Apple reported revenues for its fiscal first quarter (to December 2015) up just 2 percent year-over-year to US $75.9 billion. The sales were at the low end of its forecast of US $75.5–77.5 billion and include US $548 million from the company’s patent settlement with Samsung. Apple blamed the slower growth on the strong U.S. dollar, saying revenues would have risen 8 percent at constant exchange rates. At constant rates, revenues were up 18 percent in Europe and 17 percent in greater China, while falling 1 percent in the Americas and 4 percent in Japan. The company’s net profit rose to US $18.4 billion or US $3.28 per share, from US $18.0 billion or US $3.06 per share a year earlier, and Apple maintained its quarterly dividend at 52 cents a share.
While Apple said it set a new record for iPhone sales in the quarter (the iPhone 6s was launched in September) unit sales of the smartphone were unchanged year-over-year at 74.78 million and iPhone revenues were up just 1 percent compared to the same quarter a year earlier. iPad sales fell 25 percent year-over-year to 16.12 million, and sales of Mac computers were down 3 percent over the same period to 5.31 million units. Apple highlighted the growing contribution from its services business, which grew revenues by 15.5 percent year-on-year to US $5.5 billion in the quarter. Apple said it recently passed the milestone of an installed base of 1 billion devices accessing its services, including iPhones, iPads, Macs, Apple TV, iPod touch and Apple Watch. For fiscal Q2, Apple forecast a sharp slowdown in sales to US $50–53 billion and a gross margin of 39.0–39.5 percent compared to 40.1 percent in Q1.
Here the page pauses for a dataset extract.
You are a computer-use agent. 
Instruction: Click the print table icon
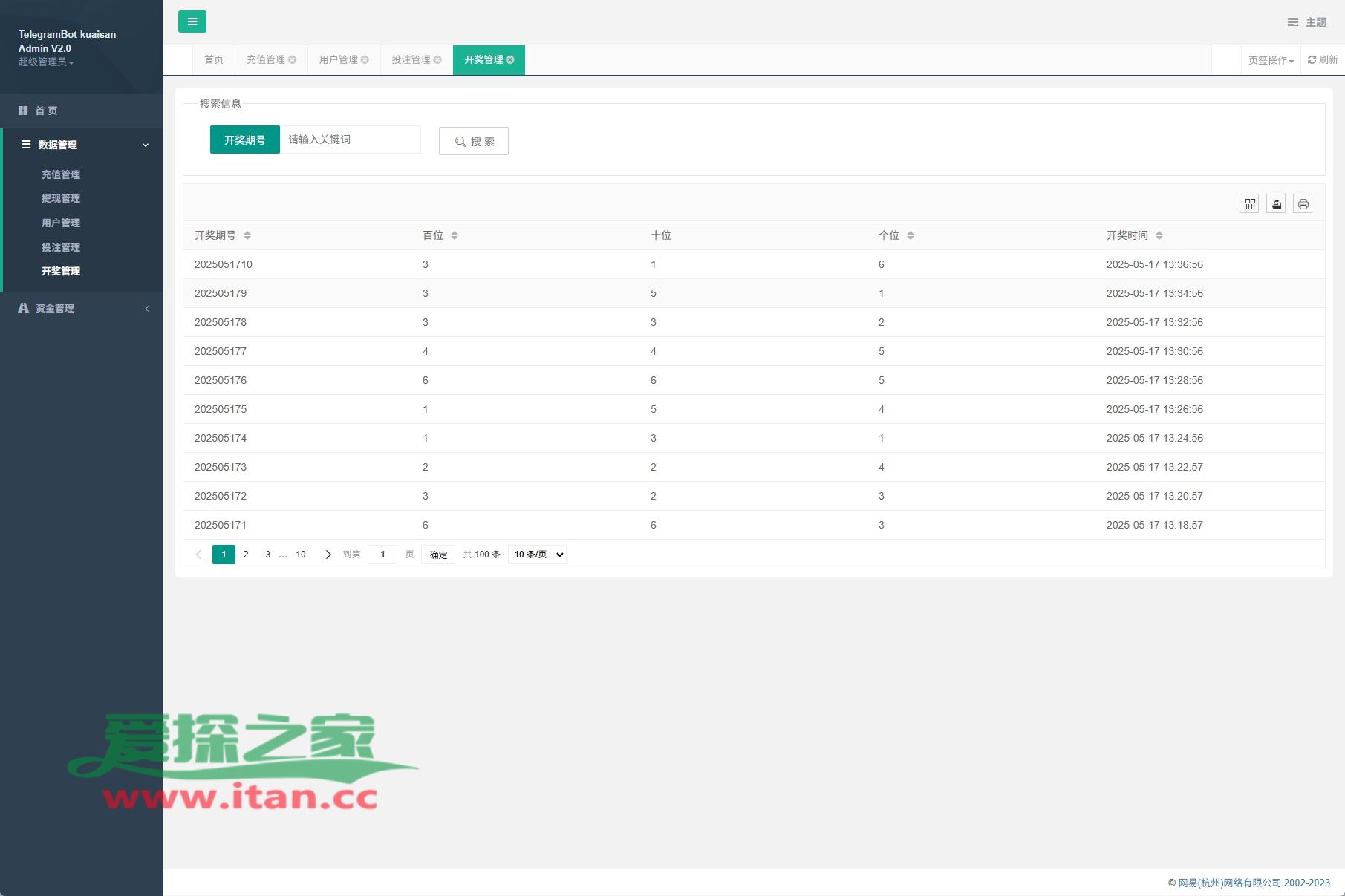pos(1303,203)
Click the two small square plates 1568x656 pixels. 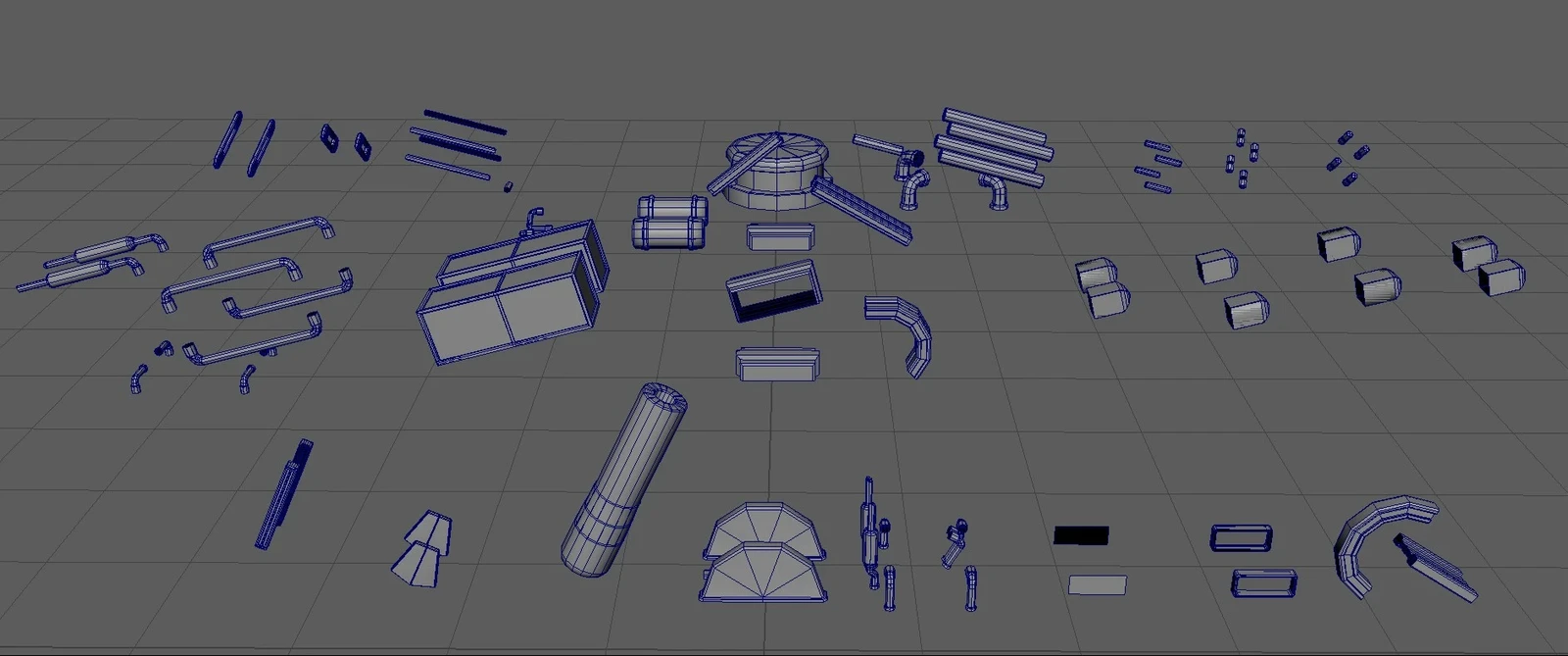[346, 142]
Questions of the exchange rate aside, these results make it clear that Apple’s growth, particularly of its flagship iPhone, is slowing. Not only that, but there is no upturn in sight—the U.S. technology giant predicts a continuation of the trend, with an actual decline in revenue impending. This situation should come as no genuine surprise; growth, and especially steep growth, cannot go on forever, and Apple’s slowdown can be considered as a sign of maturity. And it is not just Apple that has matured; the global smartphone market has. With iPhones in the hands of a huge range of users in developed and developing countries, saturation has set in. What is more, as manufacturers of budget devices (especially in China) include more and more advanced features and capabilities in their low- to medium-priced smartphones, they are closing the gap with Apple’s high-priced phone. And finally, Apple has not, to date, expanded into the very fast-growing new sector of connected cars and other IoT applications.